In November 1910, Craggs went to the Paragon Theatre, Whitechapel at 2a.m. to hide in the freezing roof space overnight before Lloyd George was due to speak. Craggs broke through the crowd from her hideout shouting at the Chancellor about women's rights, and was thrown down a stone staircase. A bystanding man who said, "women pay taxes too" was beaten.

Craggs became the first paid WSPU organiser for Peterborough in 1911, employed as Secretary until she departed in 1912 and was succeeded by Mrs Fordham. Also in 1912, Craggs participated in the Great Militant Protest window smashing campaign in London. Unlike before, when she was arrested she gave her real name. She was imprisoned in Holloway Prison and went on hunger strike. Cardiff University Archive has an image of Craggs from the Daily Sketch in 1912.

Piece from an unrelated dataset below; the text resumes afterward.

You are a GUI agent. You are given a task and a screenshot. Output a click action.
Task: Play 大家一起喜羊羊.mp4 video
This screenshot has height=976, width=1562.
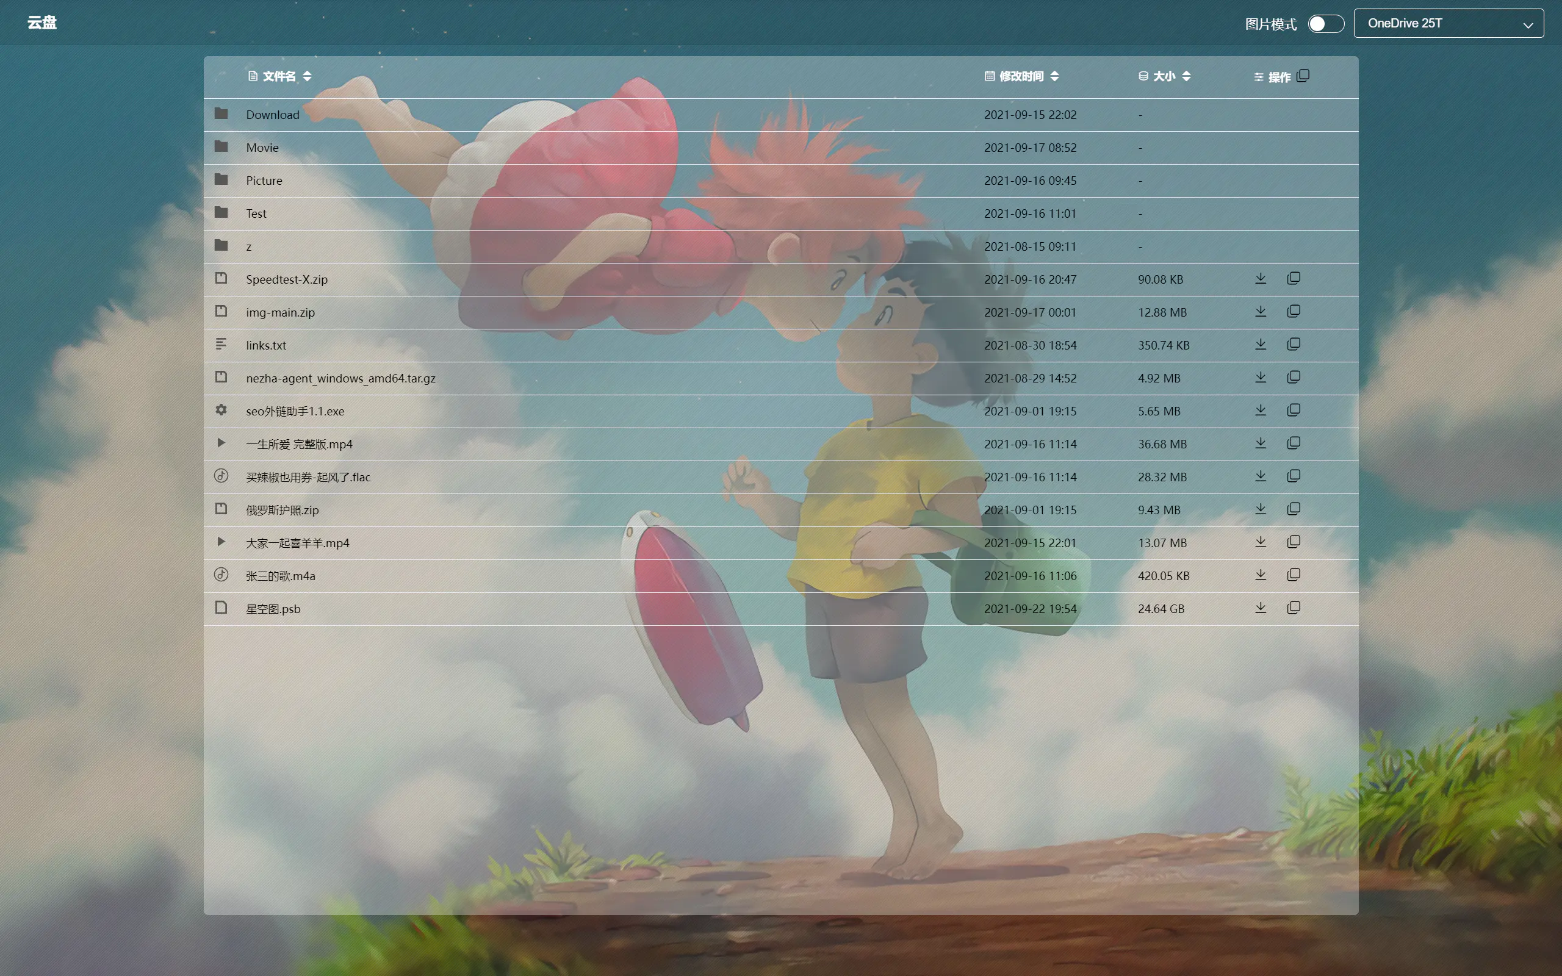(298, 543)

Later Craggs was arrested for carrying materials for causing arson, near Nuneham Courtney, the home of Government Cabinet member, Lewis Harcourt. WSPU insisted Craggs was acting alone, as this was the first threat to property. The incident was described in detail in court about two women hiring a canoe, and surprise encounter with a policeman, to whom Craggs said they were camping nearby and had come to 'look around the house'. The constable later identified Craggs, but the second woman (Norah Smyth) escaped and police found food and WSPU flag colours (white green and purple) and phone numbers of the property and the Oxford Fire Station. Craggs wore "a striking costume prominently displaying the suffragist colours" when she appeared in Bullingdon Petty Sessions court the next day and admitted her intent but would not give her name. Craggs was held in remand due to the seriousness of the crime (as 8 people were in the house) and sentenced at the Assizes court in Oxford, bailed at £1000, half was provided by Ethel Smyth. Craggs was sent for 9 months with hard labour in Oxford Prison, and wrote thanking Hugh Franklin for allegedly getting photographs of the property. Craggs was moved to Holloway Prison, again went on hunger strike and was force fed five times in two days and suffered internal and external bruising for 11 days then released due to her health. Lewis Harcourt gave £1000 donation to the League for Opposing Women's Suffrage.

== Post suffrage ==
Craggs moved to Dublin where she trained at the Rotunda Hospital as a midwife, married a London East End General practitioner, Duncan Alexander McCrombie, from Aberdeen. Her parents did not attend the wedding in 1914. Craggs trained as a pharmacist to support her husband's practice. Craggs was widowed in 1936, at a young age, starting in business making jigsaws as a means of earning income for her two children.

== Later life ==
After World War II, Craggs and her daughter emigrated to North America, settling in Canada, and saw Christabel Pankhurst sometimes in Los Angeles. Craggs returned to London and became a private secretary. She married, as his second wife, Frederick Pethick-Lawrence, 1st Baron Pethick-Lawrence, a long-standing suffrage movement leader and sponsor from Surrey, three years after his first wife suffragette Emmeline had died.

In 1969, Craggs, then Baroness Helen Pethick-Lawrence, died on 15 January in Victoria, British Columbia, Canada.